The executive committee of the State Board of Medical Licensure approved a petition to lift limitations on Dr. Carol Richardson’s medical practice, allowing her to pursue hospitalist and delivery work under a signed reentry-to-practice agreement.
The petition, presented by Richardson and her attorney Lauren Stimock of Evans Petrie, was approved after committee members reviewed Richardson’s practice history, a proposed reentry plan and a signed agreement setting preceptor requirements. The committee’s approval was contingent on Richardson’s compliance with that agreement and administrative follow-up by the board’s executive director.
Richardson told the committee she returned to Mississippi practice in 2017 and began providing office-based obstetrics and gynecology care at Family Healthcare Clinic in Flowood in 2019. She described continuing office procedures such as endometrial biopsies, colposcopies and long-acting reversible contraceptive insertion, and said she wants to “venture out and to do some hospitalist work” so she can deliver patients when needed and help address local shortages of OBGYNs. Lauren Stimock confirmed Richardson has signed the board’s preceptor agreement and is “fully committed” to adhering to it.

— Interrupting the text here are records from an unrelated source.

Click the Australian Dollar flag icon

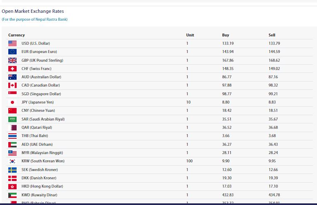pyautogui.click(x=12, y=77)
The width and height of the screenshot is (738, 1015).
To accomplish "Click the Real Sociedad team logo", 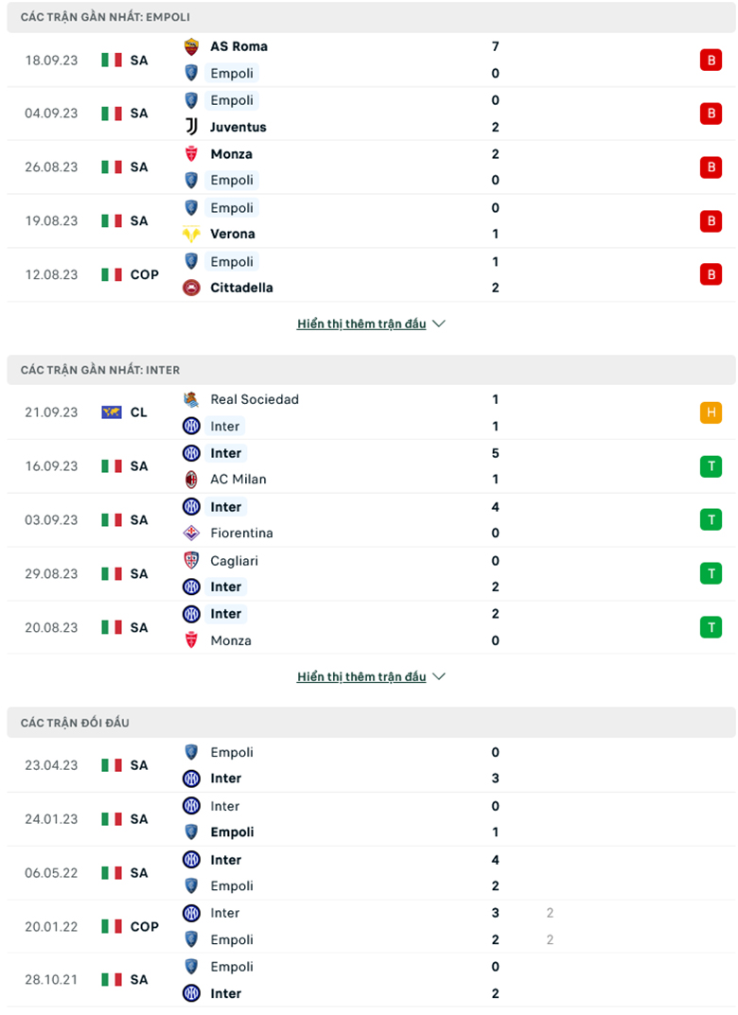I will [192, 399].
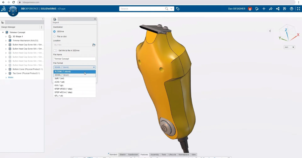The image size is (302, 158).
Task: Select the 3DDrive destination radio button
Action: tap(54, 31)
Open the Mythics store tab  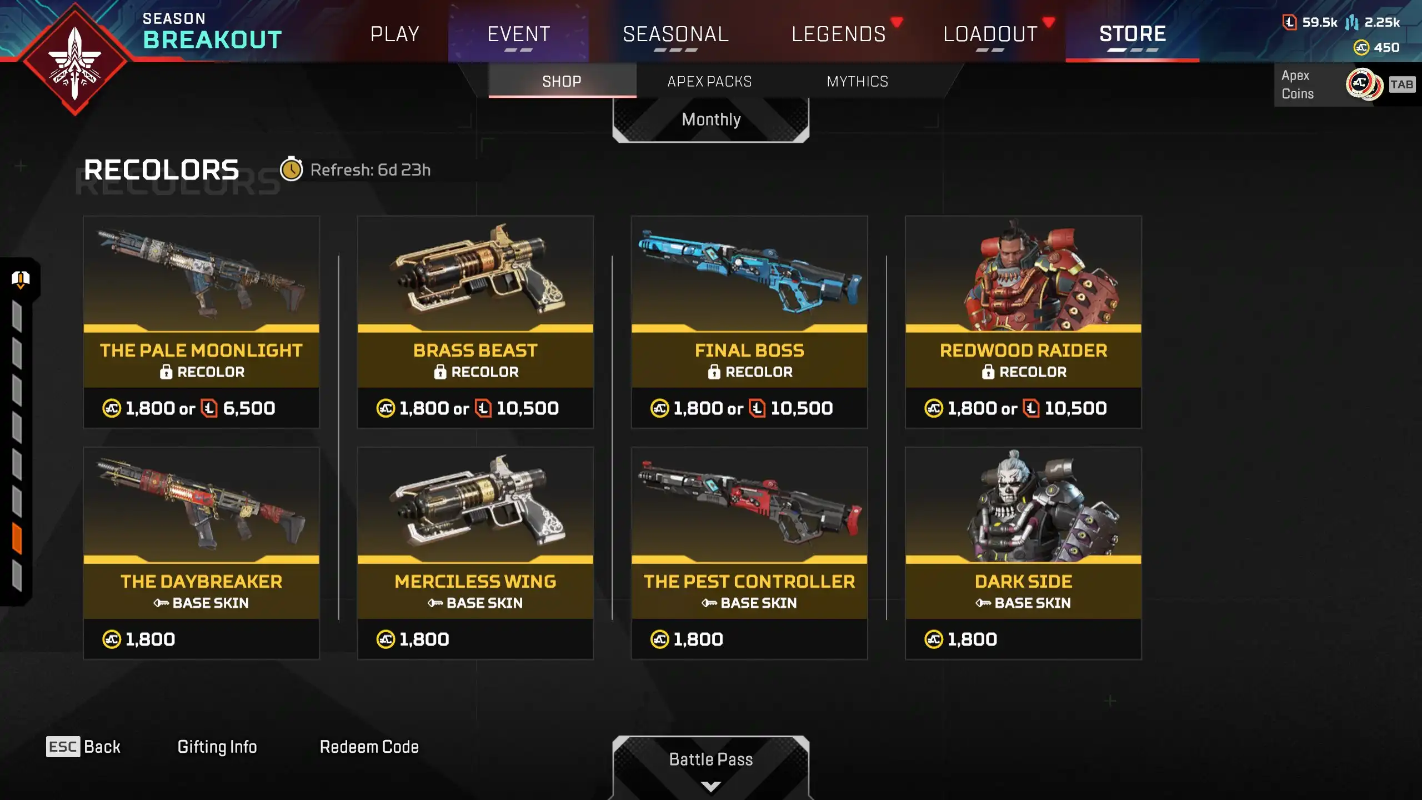coord(857,81)
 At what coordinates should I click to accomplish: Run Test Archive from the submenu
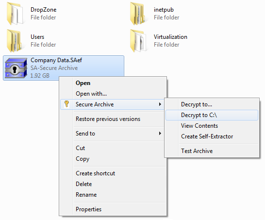197,151
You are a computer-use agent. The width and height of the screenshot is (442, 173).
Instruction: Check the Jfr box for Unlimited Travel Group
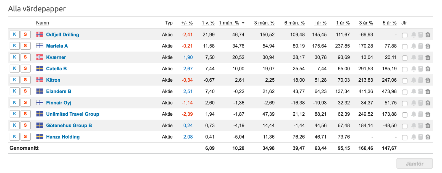(405, 115)
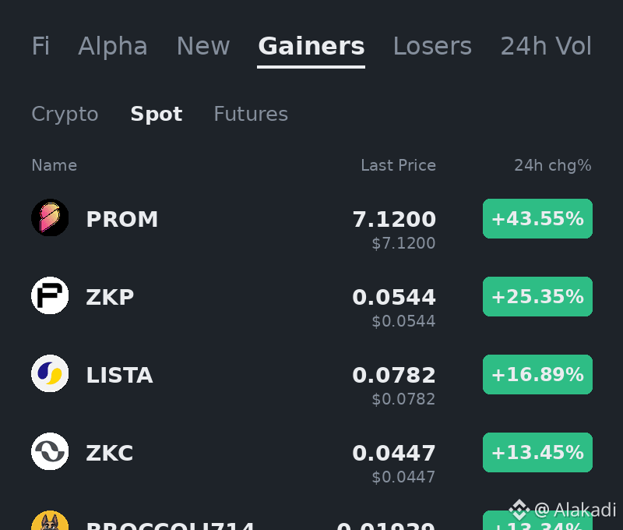This screenshot has height=530, width=623.
Task: Click ZKP +25.35% change badge
Action: point(537,297)
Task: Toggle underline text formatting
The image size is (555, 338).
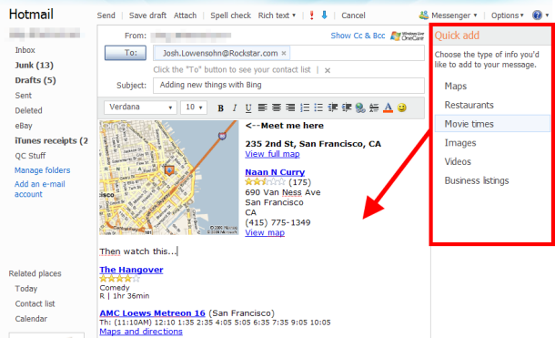Action: pos(248,108)
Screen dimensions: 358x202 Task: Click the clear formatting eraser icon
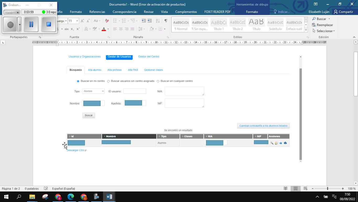107,21
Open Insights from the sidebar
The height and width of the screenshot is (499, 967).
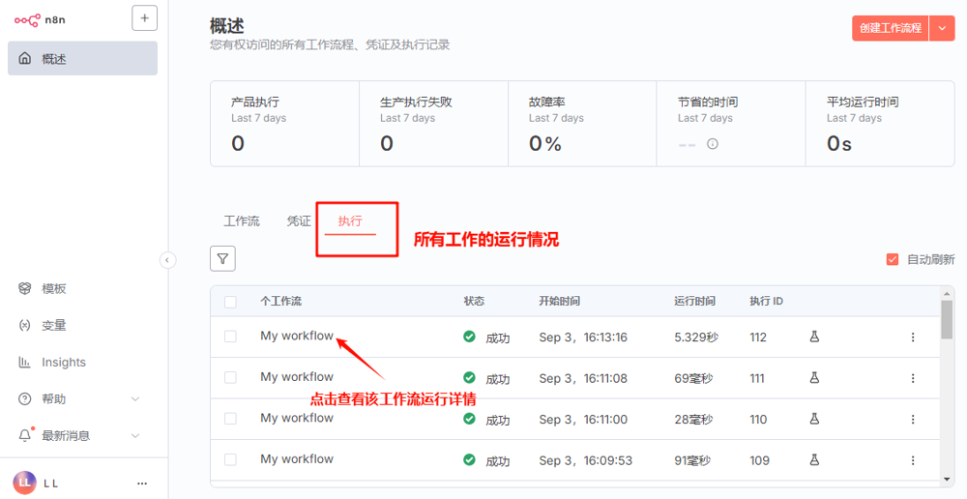point(63,363)
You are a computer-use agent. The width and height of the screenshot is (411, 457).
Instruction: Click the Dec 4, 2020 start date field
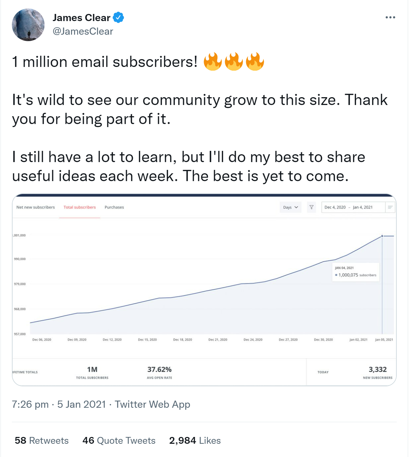335,207
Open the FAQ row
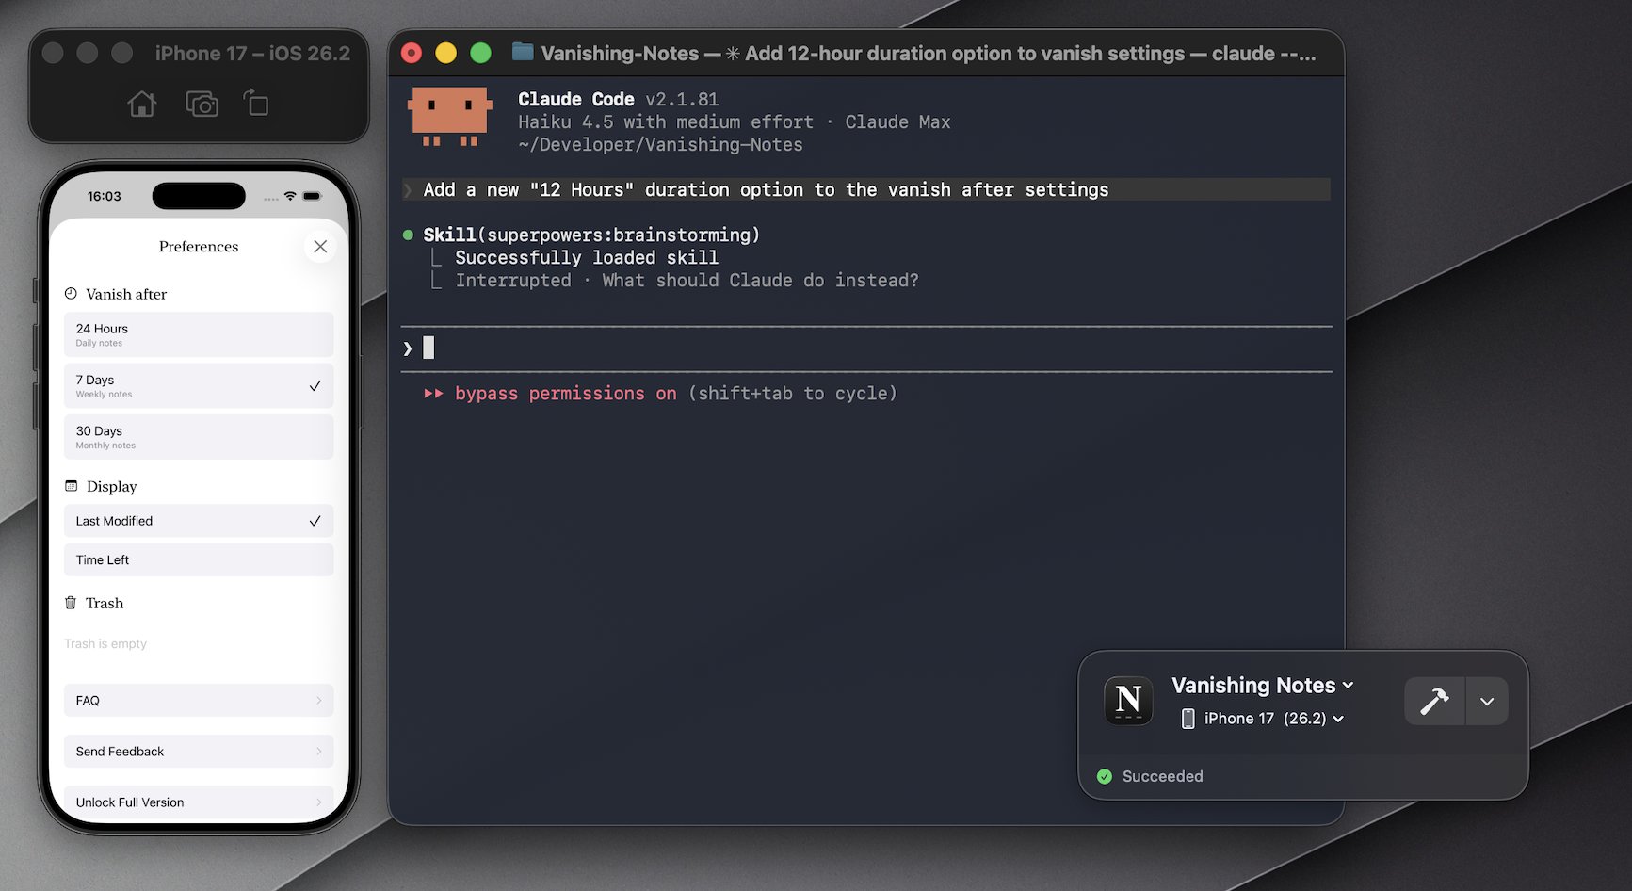Image resolution: width=1632 pixels, height=891 pixels. click(x=199, y=701)
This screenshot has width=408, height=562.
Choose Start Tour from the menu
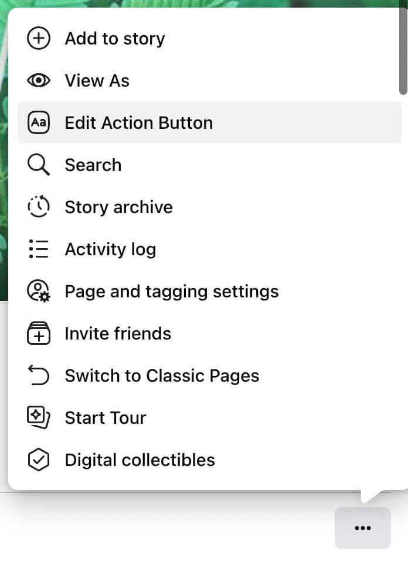[x=106, y=418]
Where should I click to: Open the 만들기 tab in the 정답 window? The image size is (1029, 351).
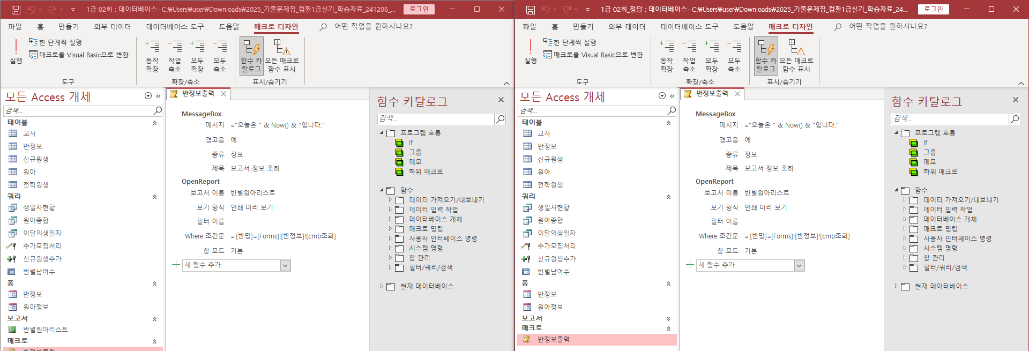[583, 27]
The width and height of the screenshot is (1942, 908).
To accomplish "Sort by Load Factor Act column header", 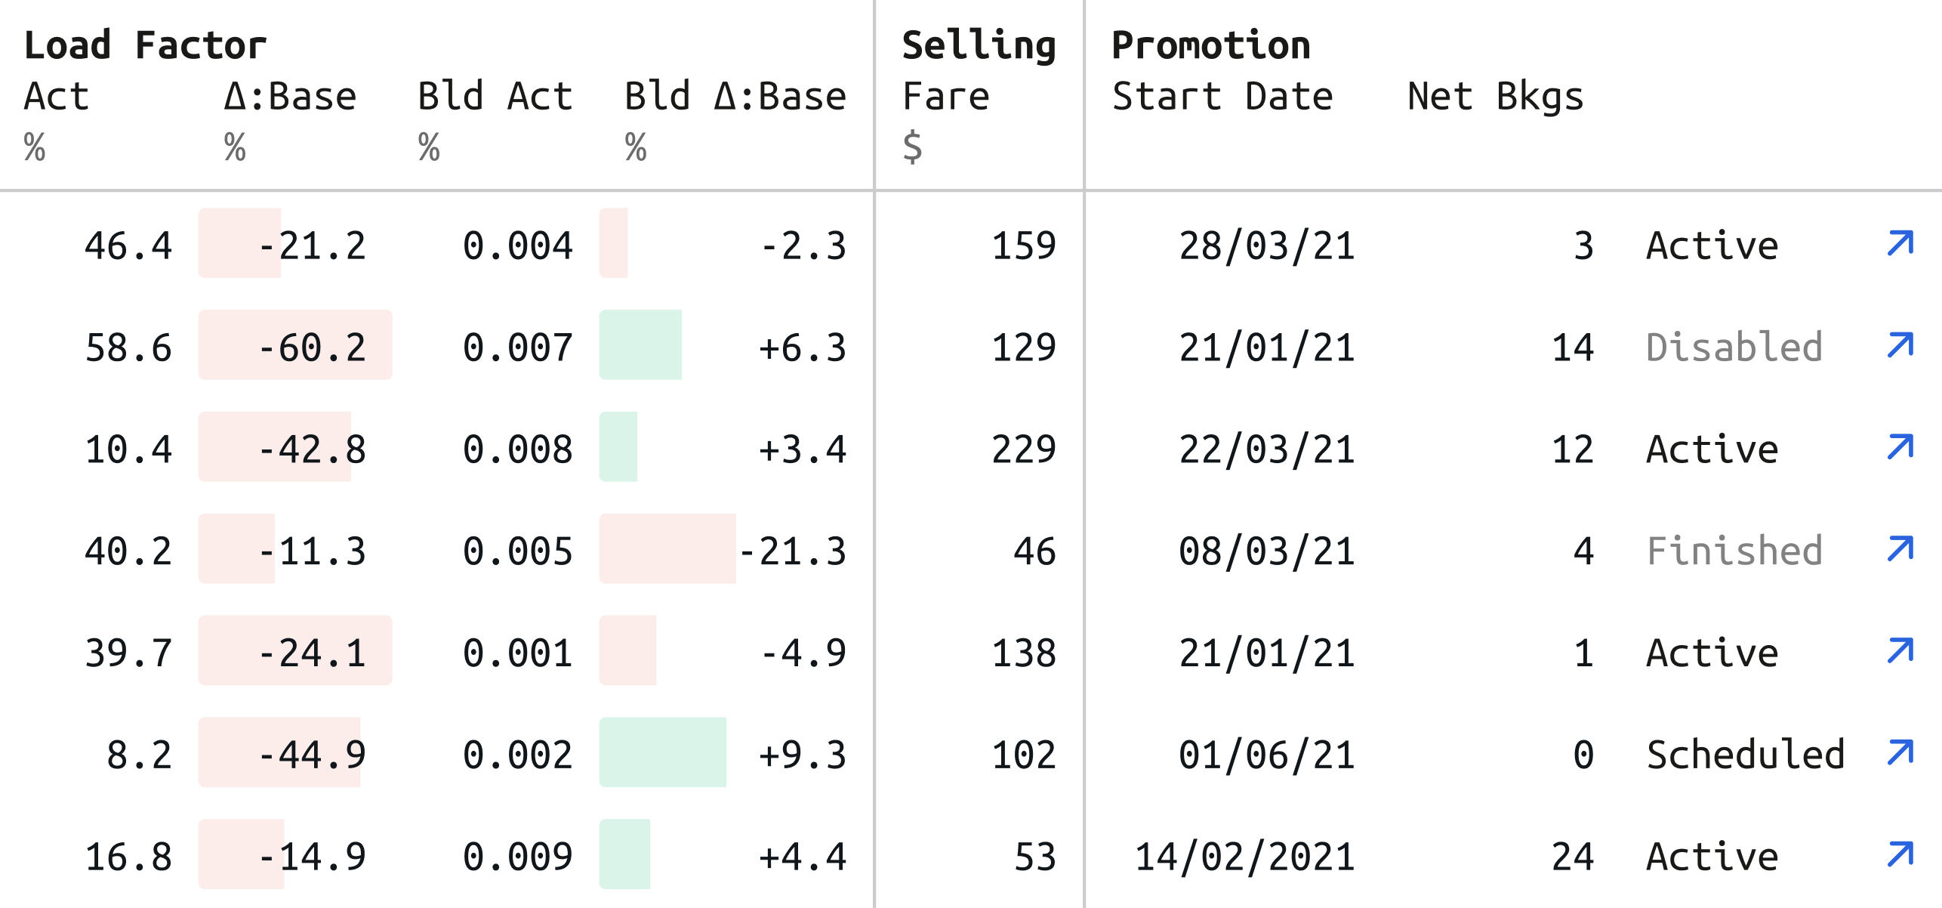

Committee members asked about Richardson’s surgical experience and how she would implement the reentry plan. Dr. Richardson said she last worked on a locums assignment in New Hampshire and discussed prior surgical experience from residency at Howard University; she told the committee she had maintained continuing medical education and board certification. Dr. Michelle Owens, an obstetrician-gynecologist and maternal-fetal medicine specialist on the committee, noted changes in minimally invasive gynecologic surgery since Richardson’s training and questioned how the reentry plan would address updated surgical techniques and emergency procedures. Dr. Rod Givens summarized Richardson’s current office-based procedures and said those tasks aligned with her stated plan to continue clinic work while taking hospital calls as a hospitalist.
Following discussion, a committee member moved to approve the petition “based on compliance with the signed agreement” to facilitate the reentry process; the motion was seconded. The committee conducted a voice vote; the chair announced the motion carried with aye votes, and no nays or abstentions were recorded. The committee directed Richardson to follow up with Executive Director Dr. Cleveland to finalize details of the return-to-practice agreement and scheduling for any required precepting.
The committee’s action grants Richardson permission to pursue the expanded scope described in the signed agreement, subject to the preceptor oversight and any administrative steps noted by board staff. The record shows the committee treated the item as a single, formal petition and recorded the approval by voice vote without a roll-call tally.
No further business was recorded during the executive committee meeting.